HACKER Q&A
📣 camjw

Simplest CI/CD practices for startups?


First-time founder looking for some advice on the lowest friction way to set up CI. In the past I used Jenkins and a combination of Teamcity and Github actions, is there a consensus on what's the simplest/most boring technology to use for this? The rest of the techstack is a monorepo of django and a couple of (typescript) next.js apps, a variety of AWS services and I want to avoid pushing the boat out on stuff that isn't a value add but also want to make sure there isn't some great alternative that I'm not aware of.

At the moment CD is just me running "eb deploy" every so often which isn't great.


  👤 __warlord__ Accepted Answer ✓
Jenkins is good enough, any tool that you or your team already "knows" is good enough.

First, try to move any scripts that you might have and any dependency on yours or your team members workstation to a dedicated CI/CD tool (like Jenkins).

Second, from the beginning, make sure to follow the "best practices" on how to handle credentials and secrets. Don't add in plain text any credentials or SSH keys.

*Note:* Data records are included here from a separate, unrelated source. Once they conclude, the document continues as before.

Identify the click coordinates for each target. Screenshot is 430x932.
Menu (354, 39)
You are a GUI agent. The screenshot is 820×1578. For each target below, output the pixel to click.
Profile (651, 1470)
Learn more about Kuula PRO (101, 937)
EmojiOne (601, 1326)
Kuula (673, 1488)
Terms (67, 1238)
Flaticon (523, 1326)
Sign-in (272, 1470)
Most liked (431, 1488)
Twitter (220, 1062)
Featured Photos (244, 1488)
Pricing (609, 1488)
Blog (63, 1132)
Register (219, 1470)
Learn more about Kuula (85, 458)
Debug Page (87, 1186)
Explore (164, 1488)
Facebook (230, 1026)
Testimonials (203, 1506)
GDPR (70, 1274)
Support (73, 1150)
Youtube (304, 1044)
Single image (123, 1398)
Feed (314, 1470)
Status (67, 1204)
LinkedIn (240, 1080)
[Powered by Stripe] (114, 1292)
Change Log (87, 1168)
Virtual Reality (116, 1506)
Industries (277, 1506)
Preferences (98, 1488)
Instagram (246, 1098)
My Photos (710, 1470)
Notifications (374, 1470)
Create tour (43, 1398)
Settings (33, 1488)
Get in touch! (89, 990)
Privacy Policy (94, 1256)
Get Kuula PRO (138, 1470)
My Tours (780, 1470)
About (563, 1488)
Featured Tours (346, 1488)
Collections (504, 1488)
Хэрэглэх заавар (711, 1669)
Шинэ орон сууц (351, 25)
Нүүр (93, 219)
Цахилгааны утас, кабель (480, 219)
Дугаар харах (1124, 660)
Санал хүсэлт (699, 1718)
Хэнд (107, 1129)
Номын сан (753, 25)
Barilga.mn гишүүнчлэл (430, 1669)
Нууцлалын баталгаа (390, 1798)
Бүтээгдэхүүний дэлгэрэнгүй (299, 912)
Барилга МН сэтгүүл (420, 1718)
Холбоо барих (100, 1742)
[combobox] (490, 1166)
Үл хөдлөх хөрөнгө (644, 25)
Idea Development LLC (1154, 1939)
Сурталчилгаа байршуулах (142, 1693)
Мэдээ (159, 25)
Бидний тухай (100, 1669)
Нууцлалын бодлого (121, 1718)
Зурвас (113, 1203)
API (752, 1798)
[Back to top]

Third. from that point on, you can start looking at more complex tooling and/or deployment strategies (canary deployments, blue-green deployments, etc) to make sure updates on your applications won't break production.

CI/CD pipelines don't have to be fancy in order to work properly.


👤 jka
Opinions may vary, but I think it's nice to keep the developer experience concise and simple, and for continuous intregration to perform exactly the same steps.

That could distill down to as simple as the single-word command 'pytest' or 'tox' for a Python project, or 'jest' for Javascript (with all configuration bundled in the repo).

Then a platform that provides a straightforward transition from a command-line step to a pipeline job; both GitLab and GitHub offer that through their respective YAML configuration languages.

The nice thing about this - if you're careful - is that it avoids too much vendor lock-in. If needed in future, you can migrate to another service that allows running simple command-line scripts.

Some of this applies to continuous deployment too, but in practice that depends a lot on your infrastructure and service/process management (kubernetes, systemd, etc). It's possible to design that to make command-line CI/CD straightforward too, but a lot easier if you plan for it up-front, and more challenging to migrate to from another architecture.